Palaeoloxodon turkmenicus is an extinct species of elephant belonging to the genus Palaeoloxodon, known from the Middle Pleistocene of Central Asia and South Asia.

== Taxonomy ==
The species was described in 1955 based on a partial adult skull (ZIN 27052), as well as an associated atlas vertebra and partial femur, found in Khuday-Dag near Krasnovodsk in what is now western Turkmenistan (then the Turkmen Soviet Socialist Republic in the Soviet Union) in Central Asia, dating to the early Middle Pleistocene. Its validity was historically considered uncertain, with a 2004 study suggesting that it was a synonym of the largely European straight-tusked elephant (Palaeoloxodon antiquus). In 2024, a skull of a mature bull (WMNH-VP-F1), around 45-55 years of age was attributed to the species from Galandhar near Pampore in the Kashmir Valley, Jammu and Kashmir, India (probably also of Middle Pleistocene age), with this study affirming the validity of P. turkmenicus as a distinct species of Palaeoloxodon. Other remains from the site probably attributable to the specimen include the mandibles, the altas, a partial scapula, some fragmentary thoracic vertebrae, ribs and limb bone fragments, with the fragmentary remains of several other elephants (including a juvenile) also known from the site. The 2024 study proposed that Palaeoloxodon turkmenicus may represent the ancestor of other Eurasian Palaeoloxodon species, but noted that given the current paucity of skull remains of early Middle Pleistocene Palaeoloxodon that this hypothesis was tentative.

== Description ==
The species had a large body size, comparable to that of other mainland Eurasian Palaeoloxodon species. In contrast to most other Eurasian species of Palaeoloxodon (such as the European Palaeoloxodon antiquus and the South Asian Palaeoloxodon namadicus) the parietal-occipital crest in the forehead region of the skull is only weakly developed, similar to the African-West Asian Palaeoloxodon recki, with the anatomy of the stylohyoid bone found at Pampore strongly differing from that of P. recki, P. antiquus and the Japanese P. naumanni, supporting its placement as a distinct species.

== Ecology ==
Remains of other animals found in India at the Pampore site include those of the Kashmir stag (Cervus hanglu).

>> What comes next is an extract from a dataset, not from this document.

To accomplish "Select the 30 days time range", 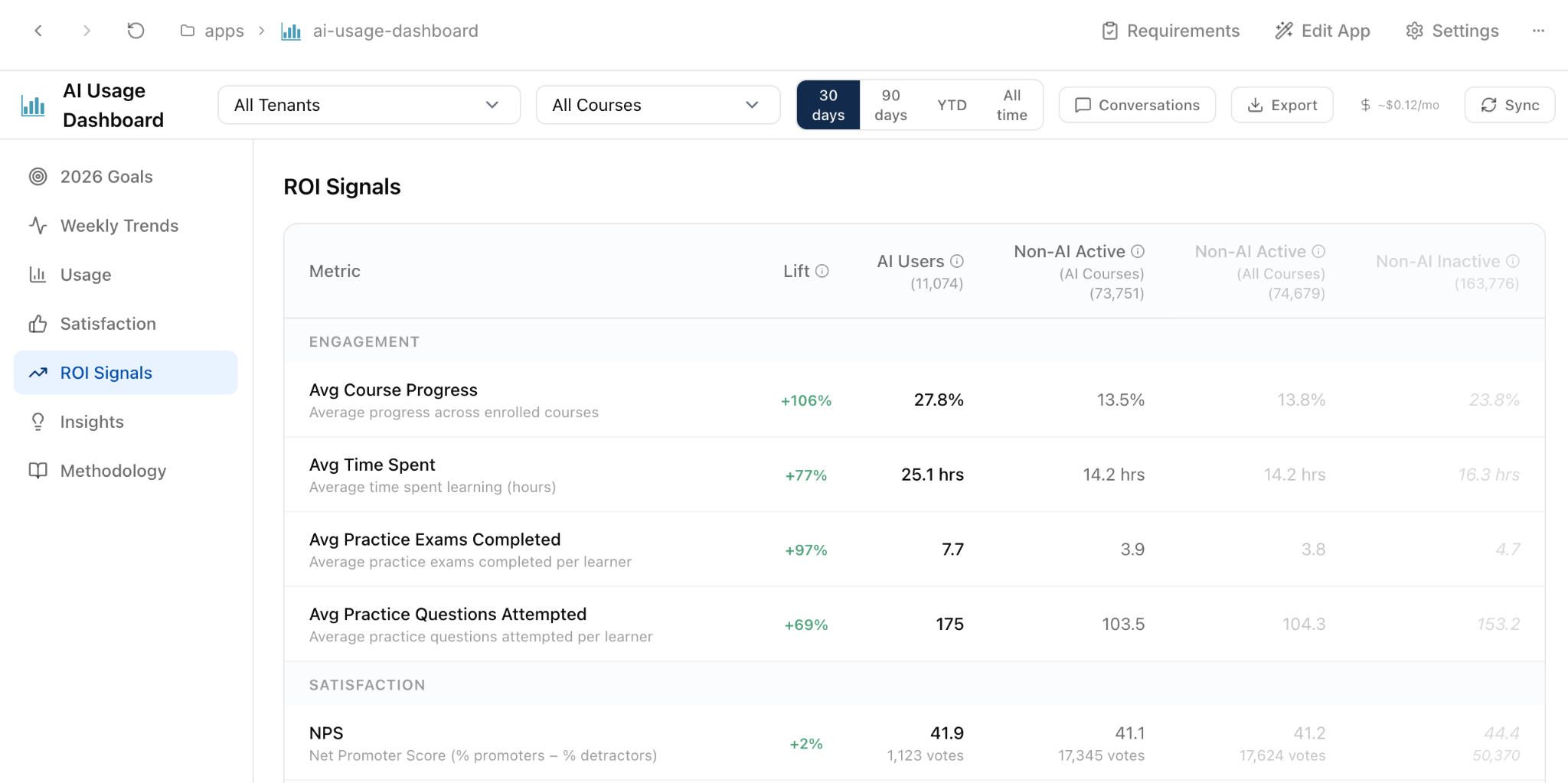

== Relationship with humans ==
The elephants at Pampore were found to have had their bones deliberately fractured by archaic humans via hammering using stone tools, possibly for the purposes of extracting marrow. At the site stone tools made of basalt were found, which were likely used for butchery. These tools were made using stone-knapping techniques reminiscent of the Levallois type, suggesting a late Middle Pleistocene age (possibly around 400-300,000 years ago) for the site. There is no evidence that the elephants were hunted, and they may have been scavenged after dying of natural causes. Abnormal bone growth within the sinuses suggests that the main Pampore bull had a severe, perhaps septic chronic sinus infection at the time of its death.